Saint-Valentin oblige, la rédaction de Salles Obscures se devait de vous offrir les bijoux du cinéma d’amour… Seulement, l’aigreur de quelques célibatants s’est immiscée dans notre dessein. Si vous en avez marre de croiser des amoureux hébétés se tenir la main en bas de chez vous et des relations idylliques à en vomir à la télé, cette sélection est faite pour vous ! Ici, il n’est pas question de papillons dans le ventre ou de boites de chocolat, retrouvez plutôt la crème de la crème des relations toxiques au cinéma.
Possession, Andrzej Żuławski, 1981

Lorsque Mark (Sam Neill) rentre à Berlin, le comportement de sa femme Anna (Isabelle Adjani) a changé. Le couple a des disputes de plus en plus violentes. Plus le comportement d’Anna est inquiétant, plus Mark est rongé de l’intérieur par un instinct : Anna a un amant. L’infidélité est probablement la pire chose qui puisse se produire dans une relation saine qui fonctionne. L’infidélité dans Possession est probablement la pire chose qui puisse se produire dans une vie. Anna ne trompe pas son mari avec un humain mais avec une créature terrifiante créée par Carlo Rambaldi (King Kong, Alien, E.T). Bon nombre des scènes de ce films sont mémorables et celle de sexe entre la créature et Isabelle Adjani ne fait pas exception à cela.
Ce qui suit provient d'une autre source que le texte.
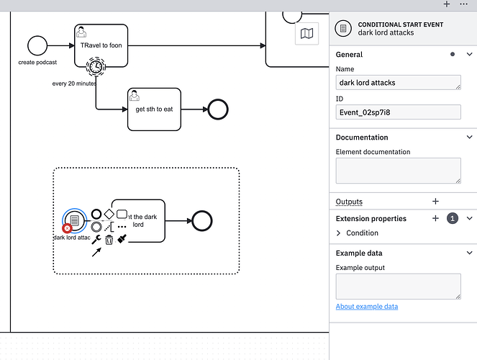The width and height of the screenshot is (477, 360).
Task: Click the Name text field
Action: point(398,83)
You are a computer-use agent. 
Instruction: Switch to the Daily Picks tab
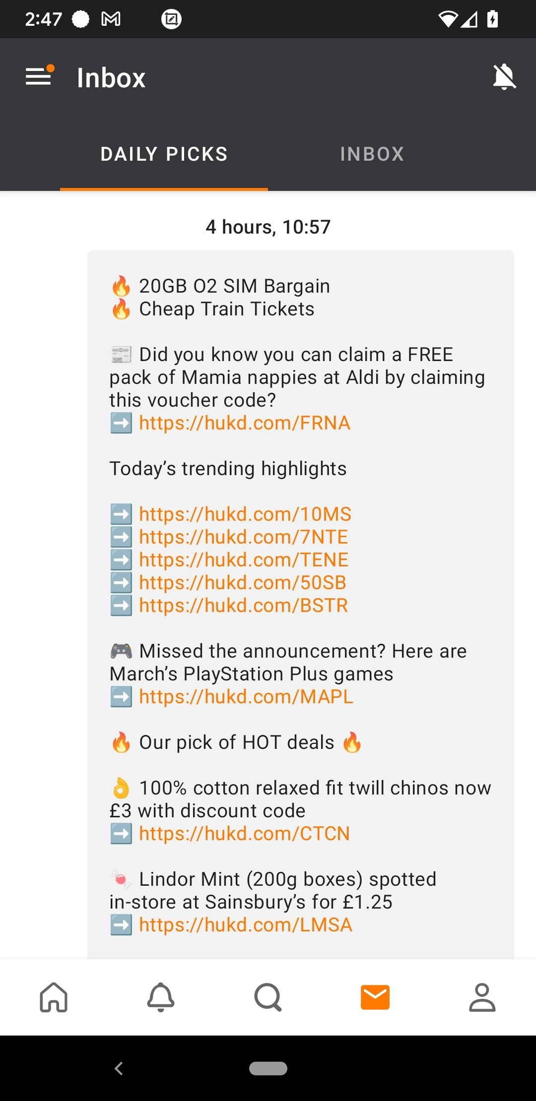pos(164,154)
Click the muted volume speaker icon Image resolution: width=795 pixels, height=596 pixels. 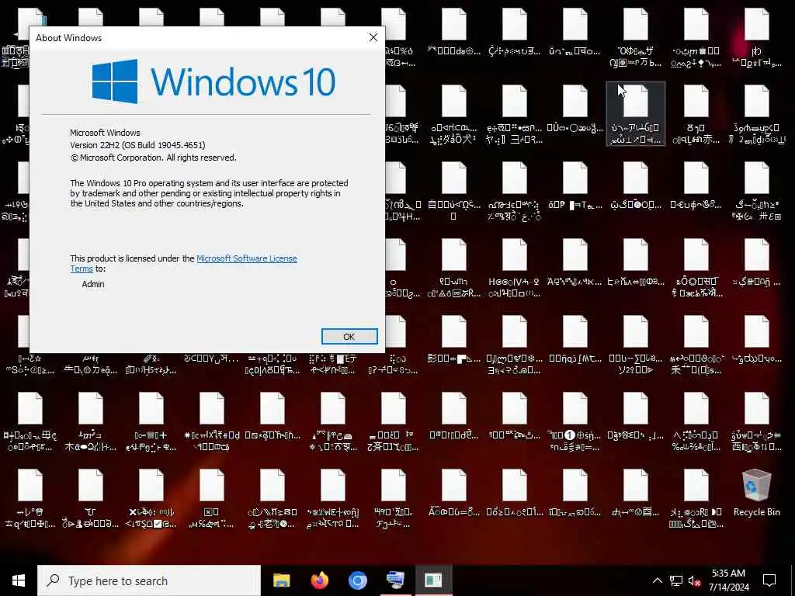pyautogui.click(x=695, y=580)
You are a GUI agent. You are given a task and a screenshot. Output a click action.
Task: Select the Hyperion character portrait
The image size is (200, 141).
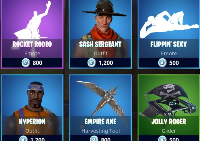(34, 99)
La relation n’est pas plus saine du côté de Mark qui décide d’aller séduire la maîtresse d’école de son fils qui ressemble étrangement à sa femme. Isabelle Adjani habite parfaitement son personnage et la folie qui le caractérise. Un film marqué par la figure du double qui met en scène un couple déchiré comme l’était le Berlin de la guerre froide dans lequel est tourné le film. Ames sensibles s’abstenir, Żuławski offre un film perturbant qui vous fera relativiser votre célibat
Audition, Takashi Miike, 1999

Shigeharu Aoyama (Rio Ishibashi), ne vivant pas bien la mort de sa femme, décide d’organiser une fausse audition de film afin de trouver une nouvelle femme. Il pense avoir trouvé la perle rare en la personne d’Asami Yamakasi (Eihi Shiina). Cependant, lorsqu’Asami disparait, Shigeharu découvre des révélations perturbantes : Asami est responsable de la disparition et le meurtre de plusieurs personnes. Audition est un film passionnant qui passe par beaucoup de genres. Néanmoins le plus marquant reste le torture porn qui arrive à la fin du film. Une relation entre un homme qui organise une fausse audition pour trouver une femme qui s’avère être une meurtrière fan de tortrure ne pouvait que mal tourner. Audition livre un véritable commentaire sur la société japonaise et sur la difficulté qui s’en dégage dans les relations humaines. C’est un film qui a aussi le don de montrer un vice qui semble être de plus en plus d’actualité : la volonté d’être en couple à tout prix. Avec les bases sur lesquelles Shigeharu et Asami partaient, la conclusion était inéluctable et Miike pousse les curseurs du perturbant à l’extrême. Un film qui vous fera réfléchir à deux fois avant de vous lancer dans une histoire d’amour ou une séance d’acupuncture…
La Piel que habito, Pedro Almodóvar, 2011

La Piel que habito est un film à part dans la carrière riche de Pedro Almodovar, un film qui tranche avec la fausse légèreté et le comique absurde qui habitent souvent ses longs-métrages, même les thrillers. Dans ce drame glaçant et cynique, Almodovar met en scène un Antonio Banderas désarmant qui incarne Robert, un chirurgien plastique dont la femme a fini gravement brûlée suite à un accident. Le médecin tente alors de développer une nouvelle peau, sensible et résistante, pour corriger ce qu’il considère comme un échec personnel. La seule chose dont il a besoin, c’est d’un cobaye féminin. À mesure que l’expérimentation se poursuit, le chirurgien et son sujet vont entreprendre une relation perverse et mystérieuse, dont l’issue réside dans un twist parfaitement imprévisible, hautement perturbant et diablement efficace. Une histoire de relations perdues, de drames en cascade et de déviances humaines qui se télescopent, dans un condensé des thématiques chères à Almodovar qui lorgne du côté de Verhoeven dans le mélange des genres et l’ironie cruelle. La Piel que habito est un très grand film, un pas de côté magnifique dans une carrière flamboyante.
Her, Spike Jonze, 2013

Méconnu par les spectateurs en raison d’une filmographie très légère et étant surtout connu pour ses clips, Spike Jonze n’en reste pas moins un génie. L’aboutissement de son art se trouve bien dans Her, film romantique aussi improbable que touchant, sublime dépiction de ce à quoi pourrait ressembler le futur de nos relations amoureuses.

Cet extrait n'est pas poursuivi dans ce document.